20.6 C
Guimarães
Quinta-feira, Junho 19, 2025

Vital Moreira: “As Assembleias Municipais nunca virão a ser um verdadeiro parlamento”

Economia

Vital Moreira advertiu e cumpriu: “vão ouvir opiniões chocantes”. O tema era ver por dentro o poder local. E, sobretudo, saber se as Assembleias Municipais (AM) podem ser verdadeiros parlamentos.

“Podem… mas não vão ser” – responde o conceituado constitucionalista e um dos deputados constituintes – eleito na lista do PCP – mais activos na elaboração da Constituição de 1976.

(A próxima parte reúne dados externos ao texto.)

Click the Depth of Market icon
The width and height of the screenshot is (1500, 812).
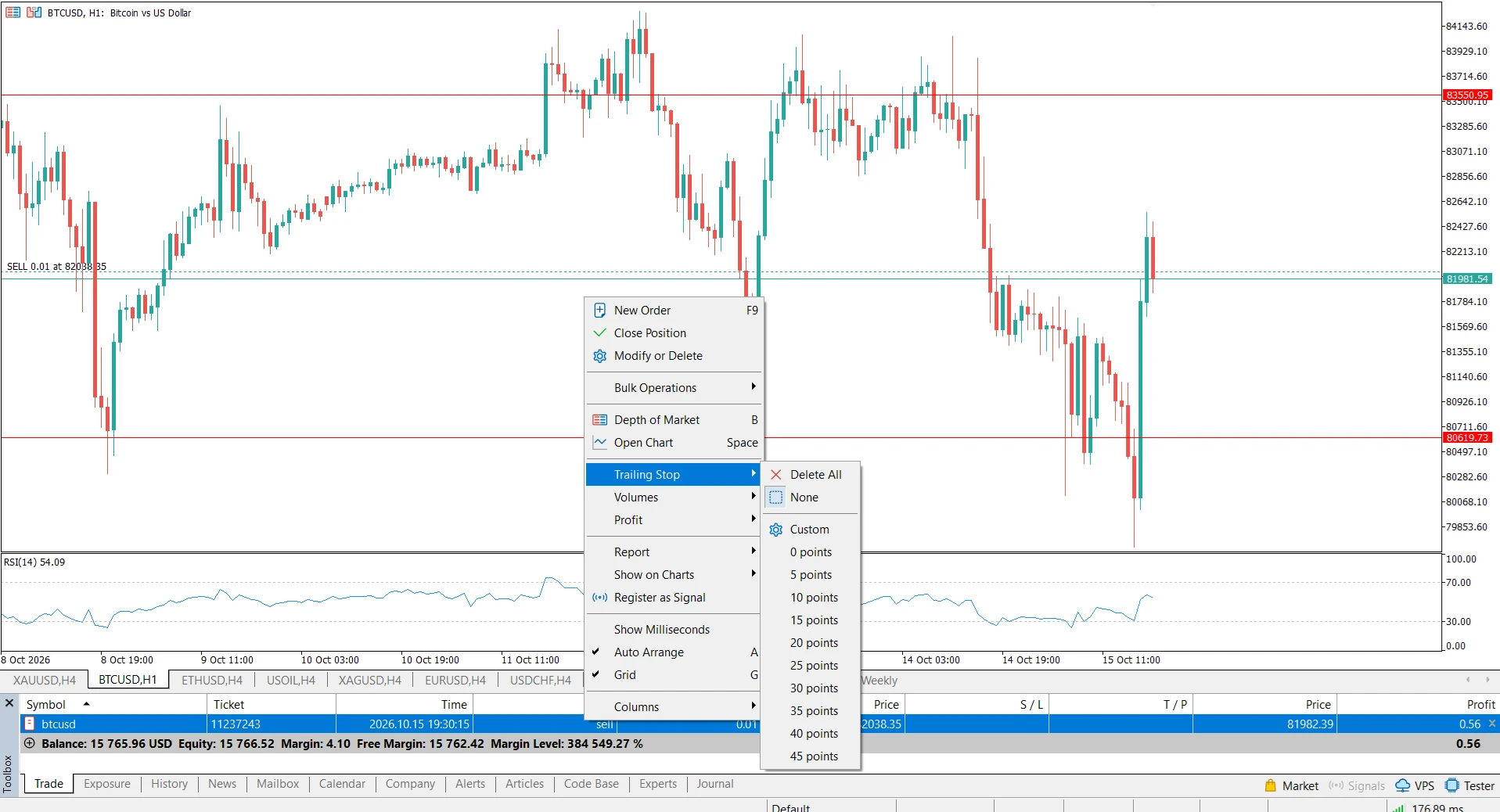click(x=600, y=419)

Acrescenta, “e devem ser mas nunca o virão a ser”. A certeza do ex-deputado advém do facto de a concepção das autarquias como um nível de “poder local”, apesar de enquadrada na tradição do municipalismo português, com 150 anos, tem uma espada de Dâmocles em cima. 

PUB

Portugal continua um Estado (muito) politicamente centralizado e com um poder local com autonomia controlada, com uma descentralização meramente administrativa. E com uma organização assente numa “separação deliberada” da Assembleia da Câmara Municipal que segue o que seria um divisão de poderes tradicional.

Defendeu, então, que “a Assembleia Municipal devia ser o órgão com mais proeminência política” mas acentuou-se “o que hoje temos como o presidencialismo municipal assente na Câmara e no seu presidente”.

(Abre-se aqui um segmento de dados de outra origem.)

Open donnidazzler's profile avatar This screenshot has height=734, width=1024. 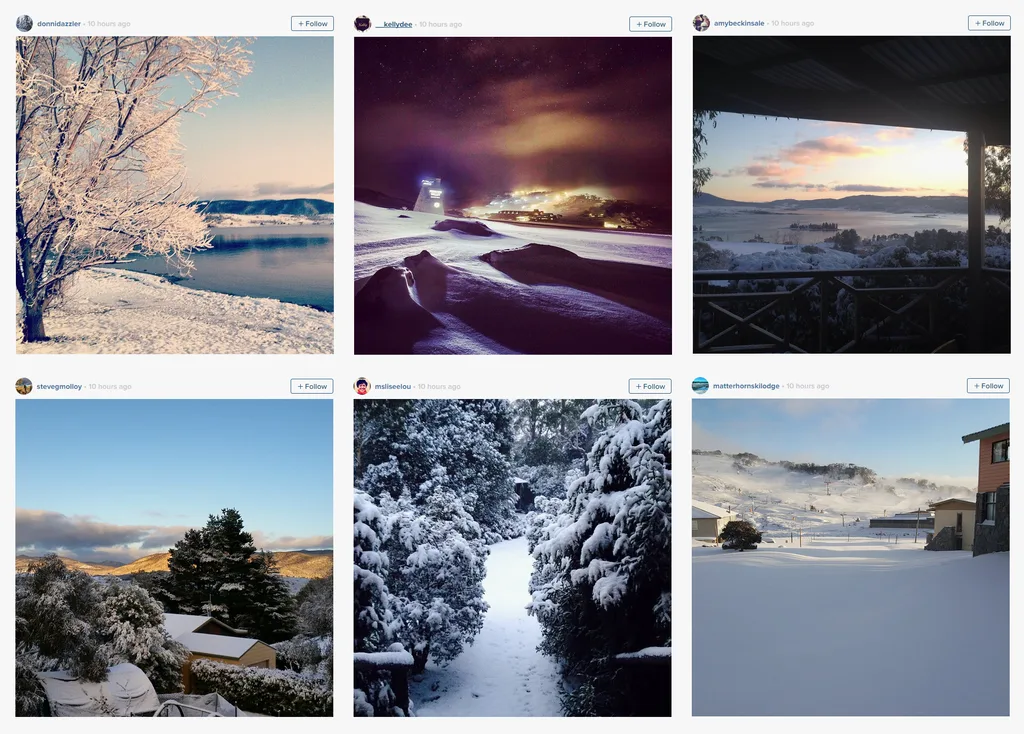tap(24, 24)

Referindo-se a “dois pecados originais” do poder local – um é a eleição directa da Câmara Municipal pelos eleitores que “não tem paralelo em lugar algum”; e outro “é a integração dos presidentes da Junta na Assembleia Municipal” (nos partidos porque foram eleitos), um tique de “federalismo local”, por representação e não por eleição directa. 

“São dois erros fatais” – diz Vital Moreira. E que permitem “a secundarização e o esvaziamento das Assembleias Municipais”, com consequências “fatais” nesta arquitectura municipal.

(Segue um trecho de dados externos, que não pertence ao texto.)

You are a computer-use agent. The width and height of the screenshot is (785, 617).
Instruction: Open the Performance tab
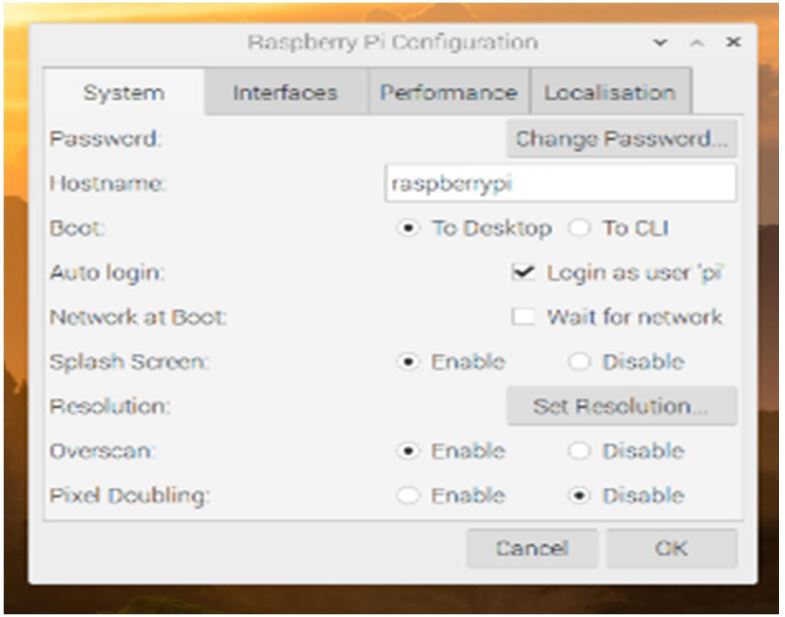tap(448, 93)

Salienta depois “os efeitos perversos” da eleição directa de dois órgãos – deliberativo e executivo – que permitem algumas aberrações:

  • “Uma é que os eleitores podem votar em partidos diferentes para os orgãos municipais”, dando como exemplo o caso de Coimbra em que um partido tem maioria na Câmara e minoria na Assembleia;
  • “Outra é que esvazia de poder a fiscalização sobre a Câmara Municipal (CM)”;
  • “O partido vencedor pode ficar em minoria”, algo compensado, mais tarde com as revisões constitucionais, reforçando “os poderes do presidente da Câmara”;
  • A “integração dos presidentes da Junta, na Assembleia Municipal também foi mal sucedida”, pela sua “natureza híbrida pois metade dos representantes da AM, estão ali com poderes diminuídos”;
  • A “distorção da representação política do Município” – tem Coimbra como bom exemplo, em função dos resultados eleitorais – cria “discrepâncias entre o poder legislativo (AM) e executivo (CM)”, uma característica típica “do presidencialismo municipal”.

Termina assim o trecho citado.